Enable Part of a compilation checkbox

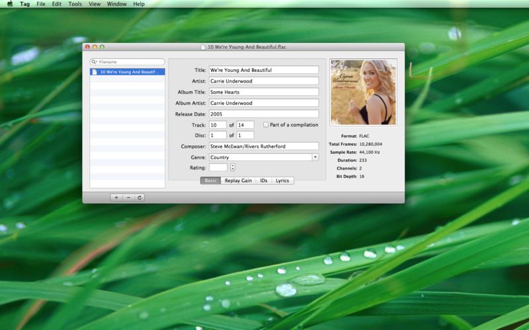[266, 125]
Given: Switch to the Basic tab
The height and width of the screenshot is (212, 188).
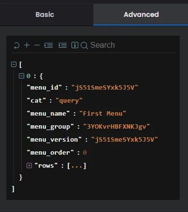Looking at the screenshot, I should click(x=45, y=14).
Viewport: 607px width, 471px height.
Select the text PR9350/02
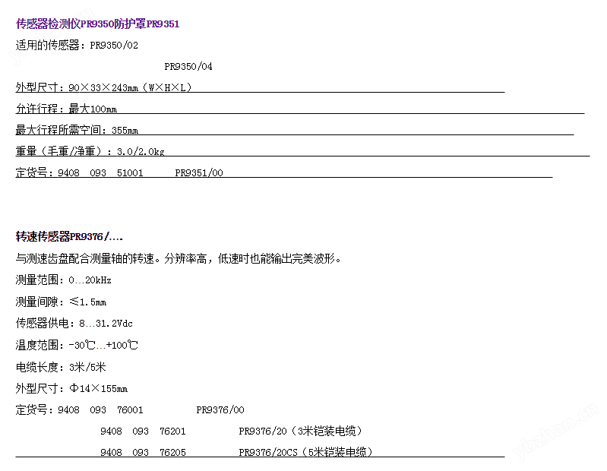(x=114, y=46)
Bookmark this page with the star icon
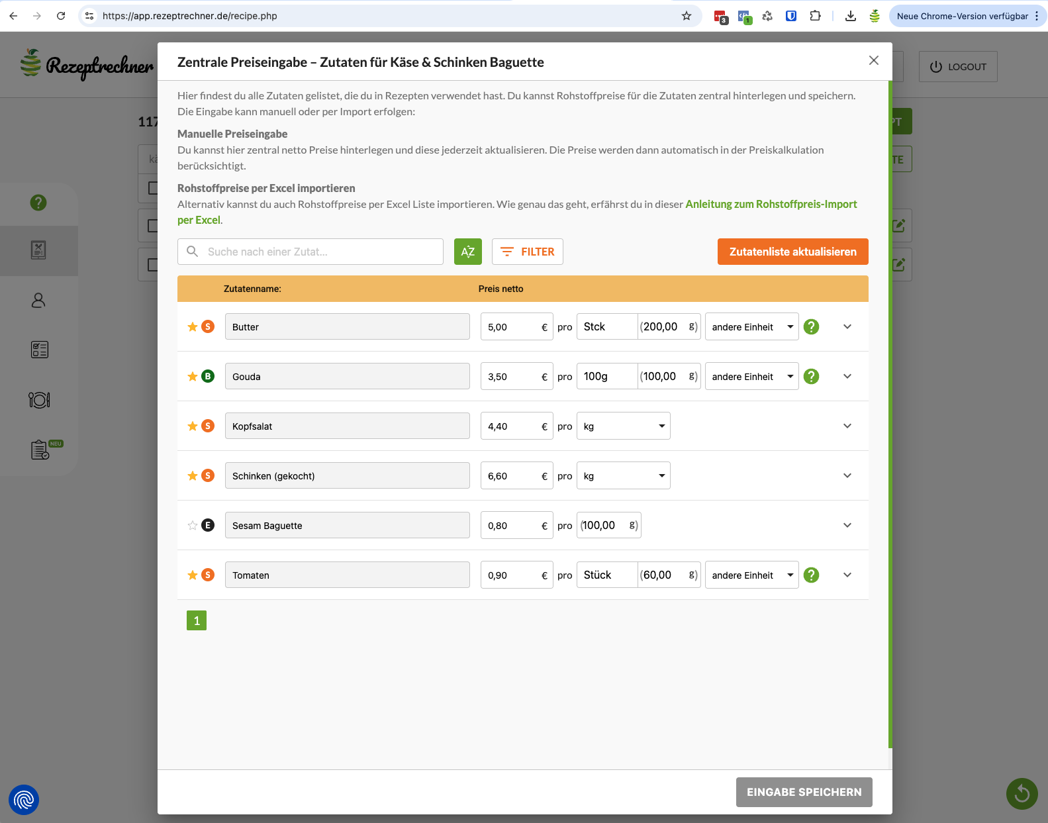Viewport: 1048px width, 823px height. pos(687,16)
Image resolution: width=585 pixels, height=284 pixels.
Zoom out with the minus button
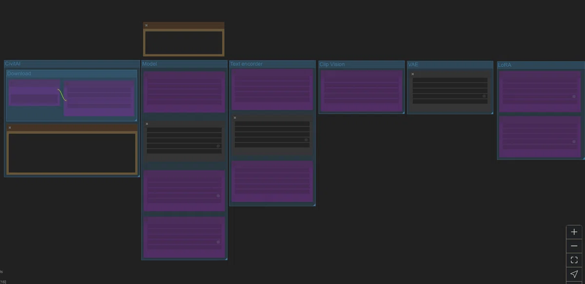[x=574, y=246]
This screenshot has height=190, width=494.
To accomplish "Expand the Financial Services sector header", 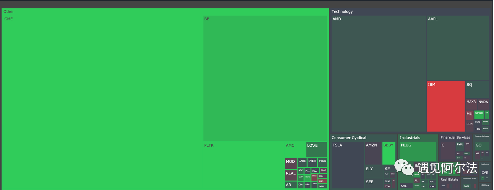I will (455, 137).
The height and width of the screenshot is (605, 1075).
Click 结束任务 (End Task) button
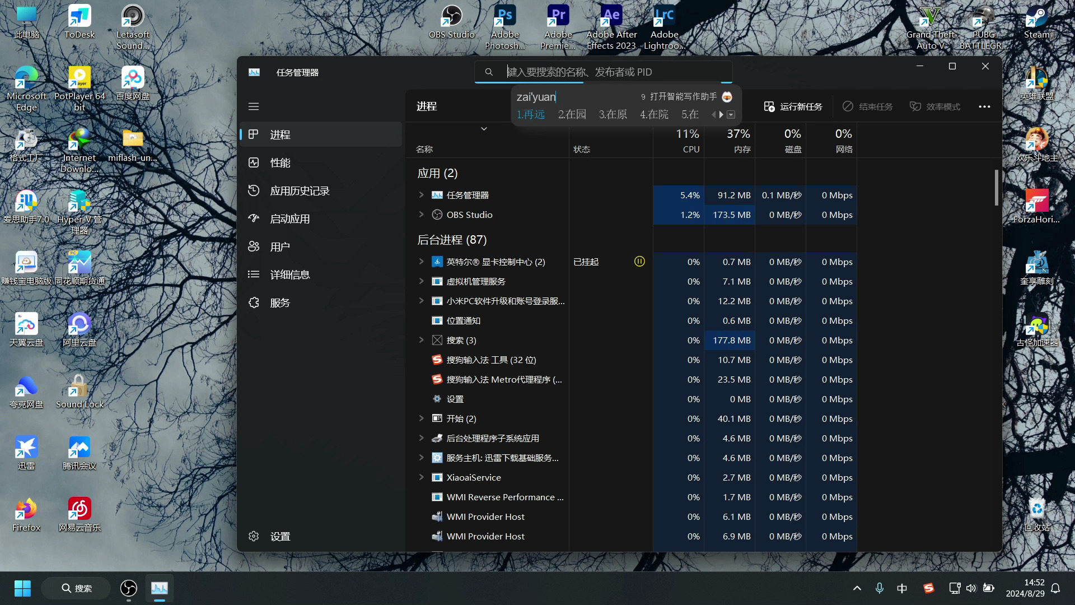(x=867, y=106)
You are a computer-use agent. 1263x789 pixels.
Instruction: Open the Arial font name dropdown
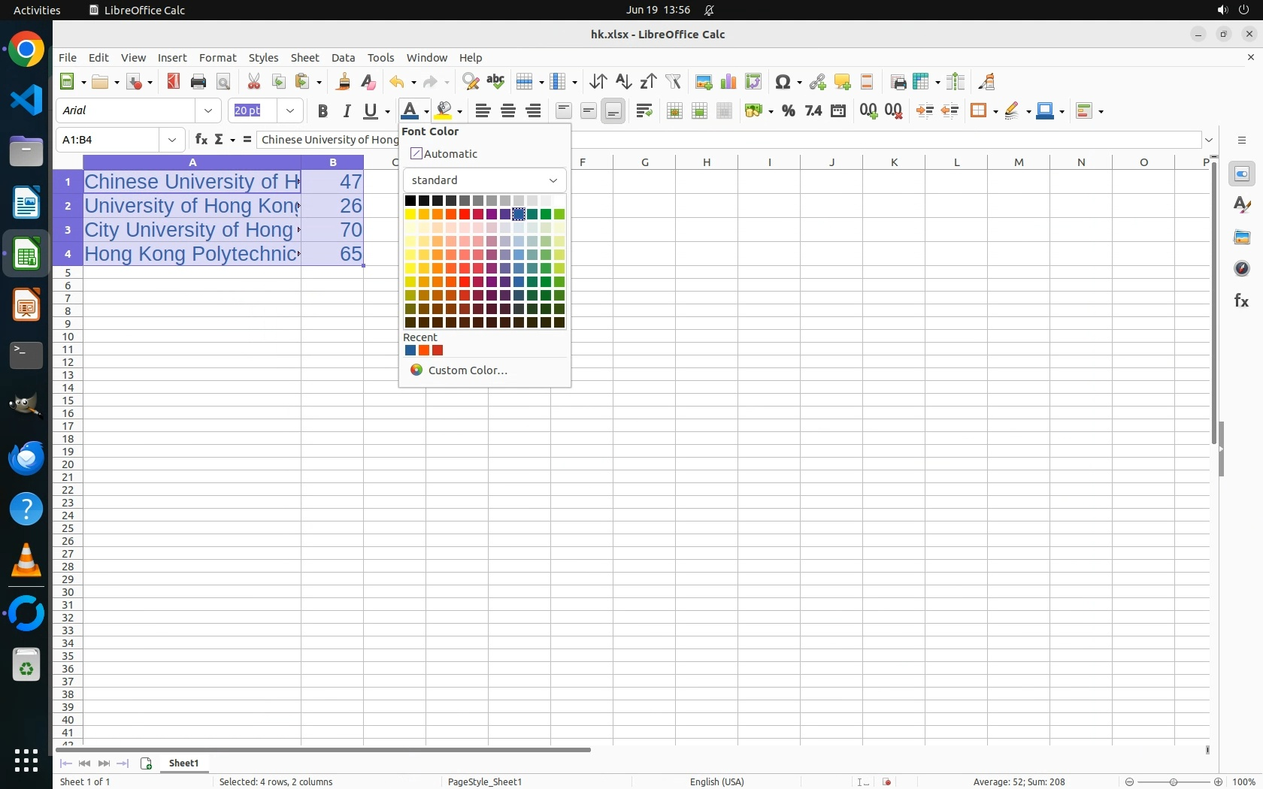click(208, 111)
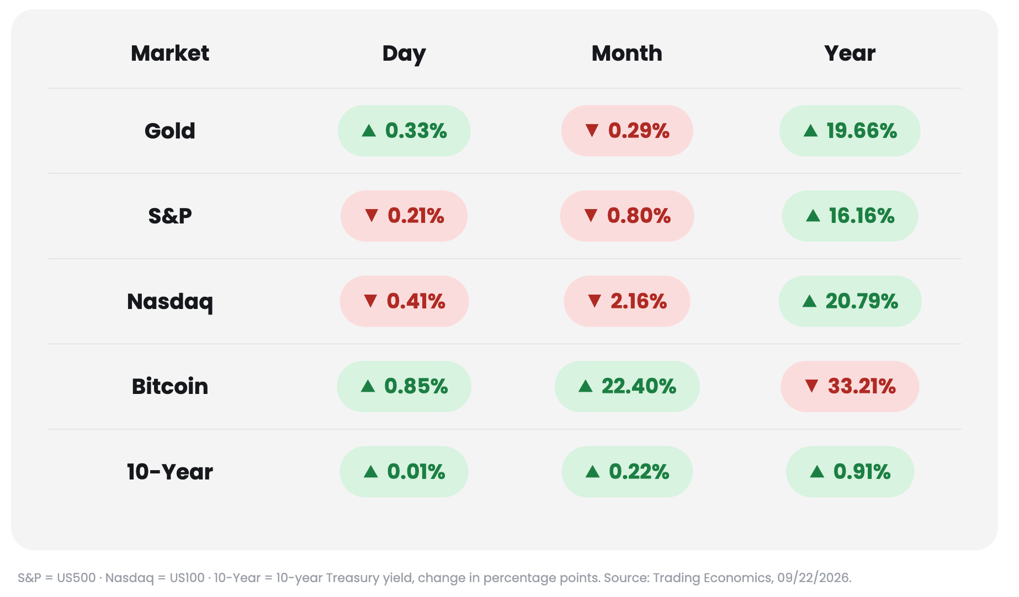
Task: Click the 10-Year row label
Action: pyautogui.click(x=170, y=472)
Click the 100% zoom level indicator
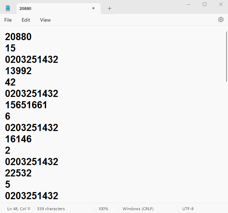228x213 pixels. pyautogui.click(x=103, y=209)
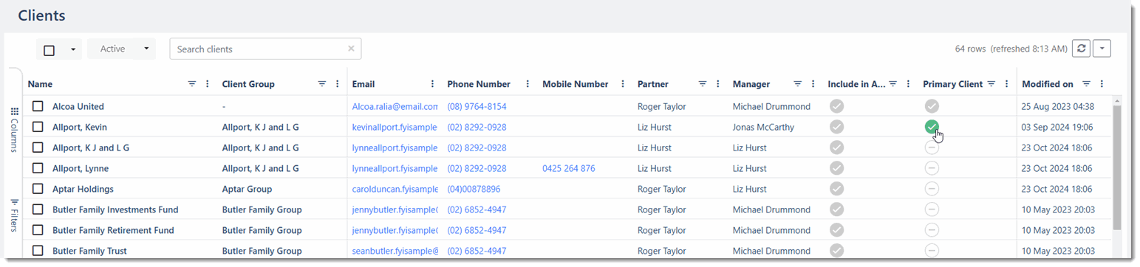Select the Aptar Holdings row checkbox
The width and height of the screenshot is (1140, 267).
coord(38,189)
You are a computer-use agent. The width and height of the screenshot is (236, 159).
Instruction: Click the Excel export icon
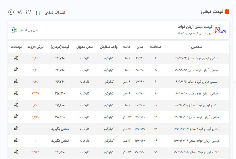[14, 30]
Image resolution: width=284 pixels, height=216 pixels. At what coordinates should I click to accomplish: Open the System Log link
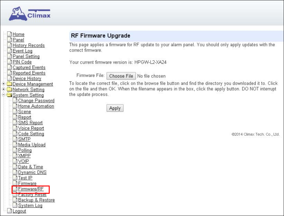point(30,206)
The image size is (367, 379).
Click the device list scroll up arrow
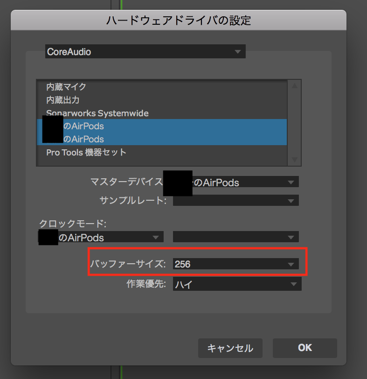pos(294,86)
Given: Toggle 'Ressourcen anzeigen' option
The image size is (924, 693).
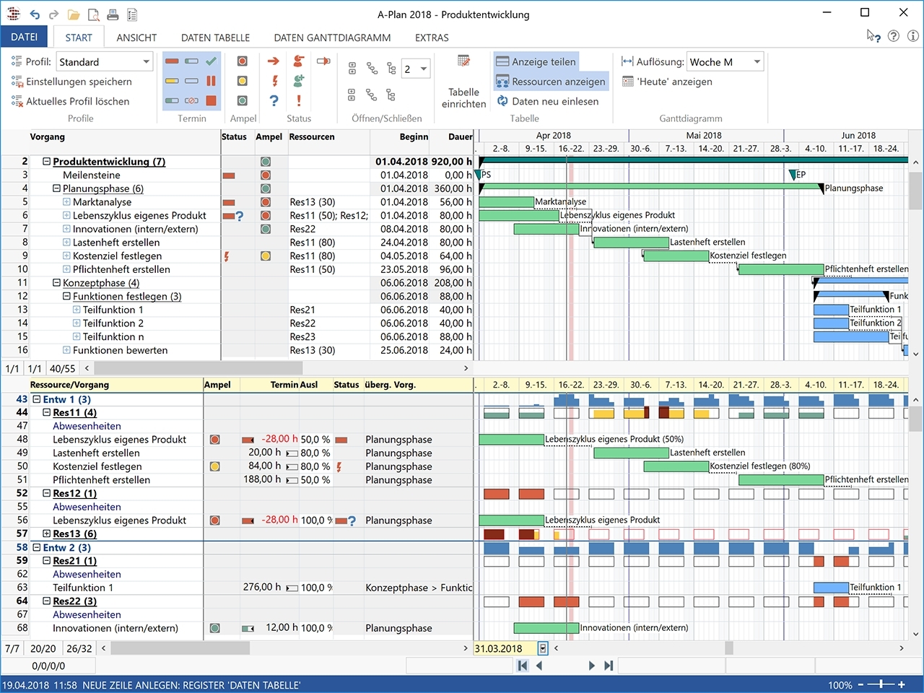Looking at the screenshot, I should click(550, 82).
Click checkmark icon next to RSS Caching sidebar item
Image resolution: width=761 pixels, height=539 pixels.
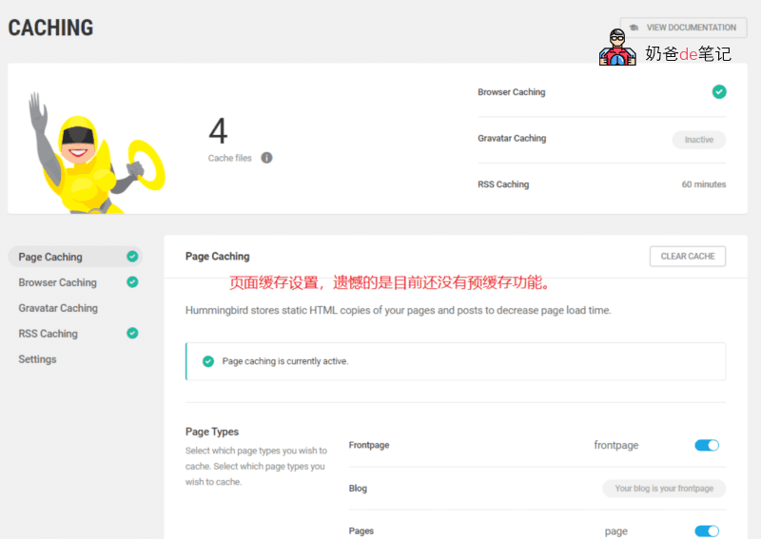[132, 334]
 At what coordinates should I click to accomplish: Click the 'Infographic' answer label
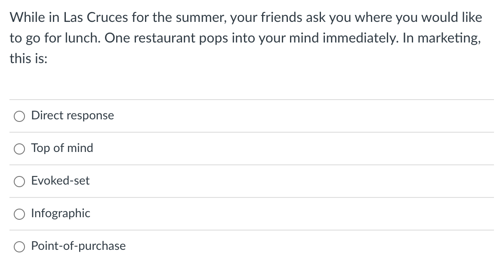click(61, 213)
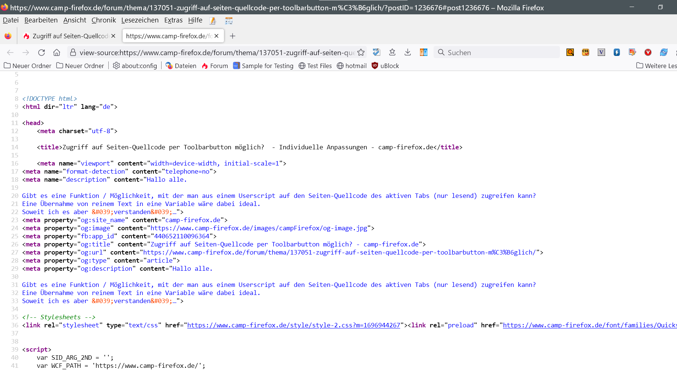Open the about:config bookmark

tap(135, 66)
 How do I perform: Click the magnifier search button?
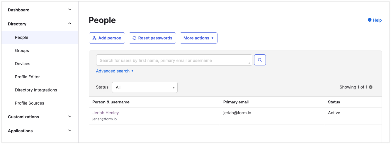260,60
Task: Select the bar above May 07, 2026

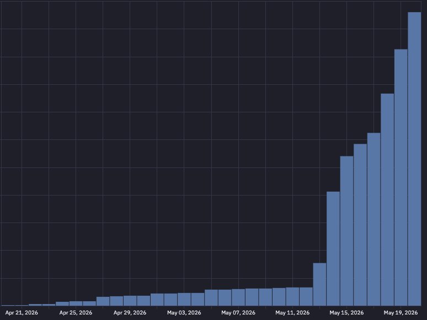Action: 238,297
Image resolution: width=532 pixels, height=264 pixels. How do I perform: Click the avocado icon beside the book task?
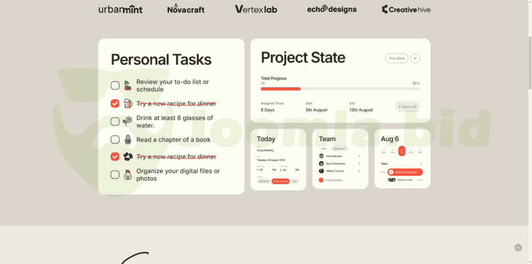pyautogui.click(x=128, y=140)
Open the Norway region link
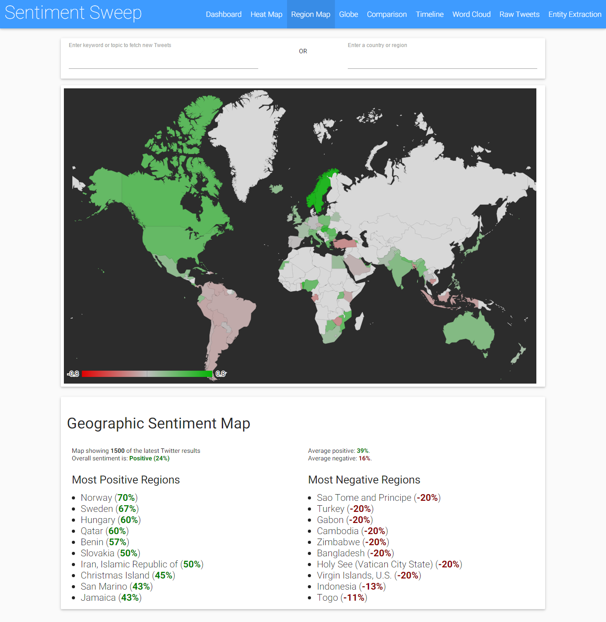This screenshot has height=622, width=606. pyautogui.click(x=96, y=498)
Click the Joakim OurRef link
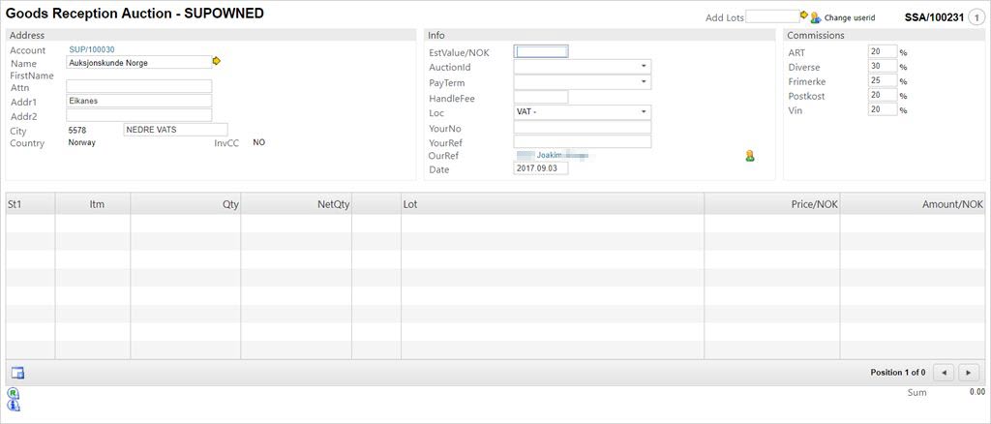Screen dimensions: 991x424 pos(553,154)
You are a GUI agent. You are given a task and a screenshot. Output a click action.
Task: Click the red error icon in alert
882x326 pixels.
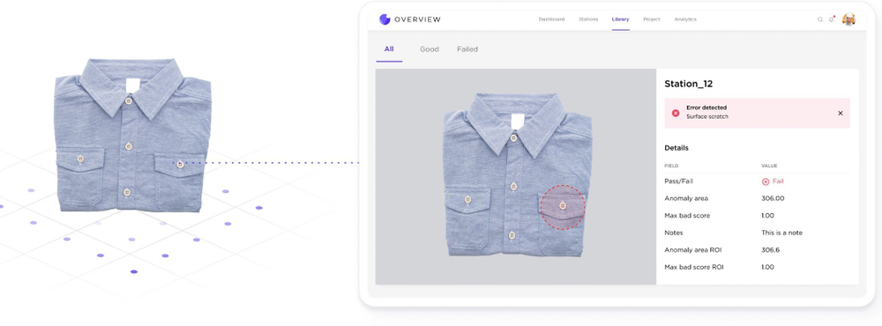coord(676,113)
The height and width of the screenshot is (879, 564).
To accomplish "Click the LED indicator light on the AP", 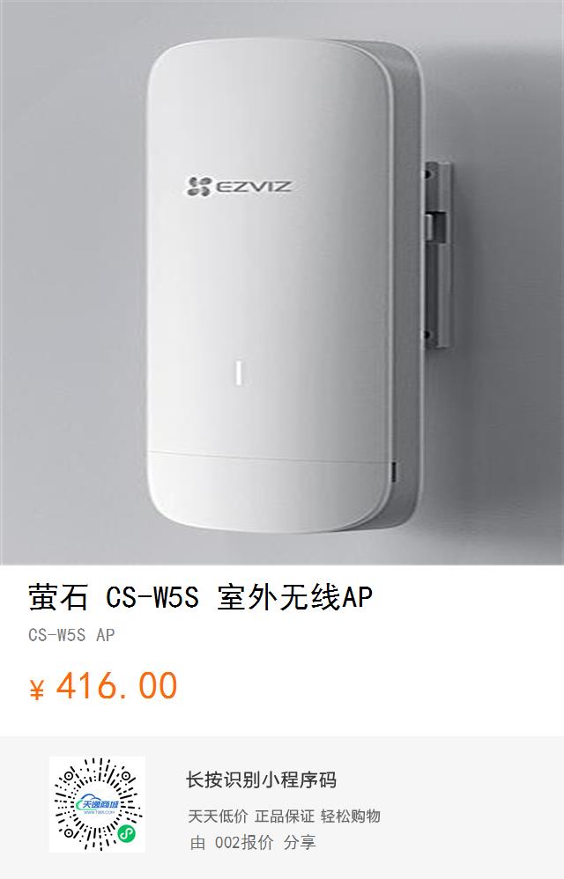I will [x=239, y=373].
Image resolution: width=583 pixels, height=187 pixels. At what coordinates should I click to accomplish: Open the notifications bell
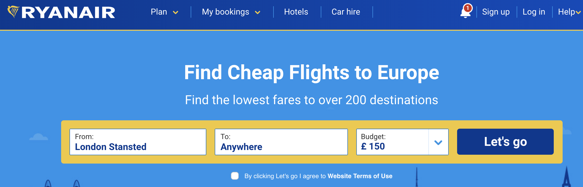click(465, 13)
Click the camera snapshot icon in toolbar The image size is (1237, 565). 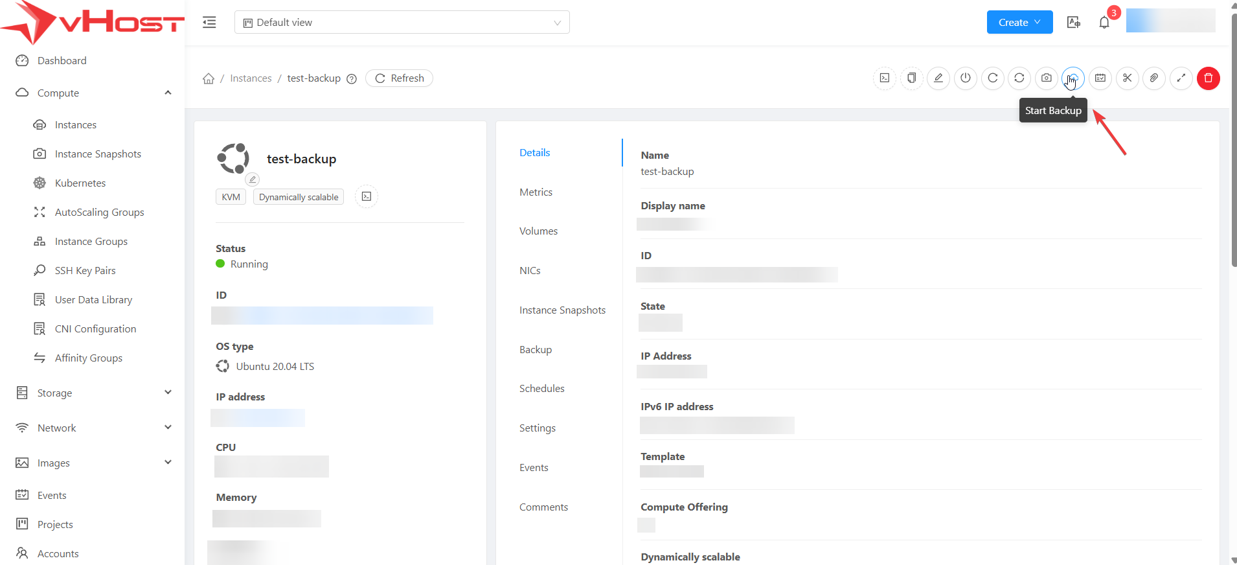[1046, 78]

Exercise requirements: Say how many lines of the data hold the string "computer". Reply with the number alone.

Result below: 2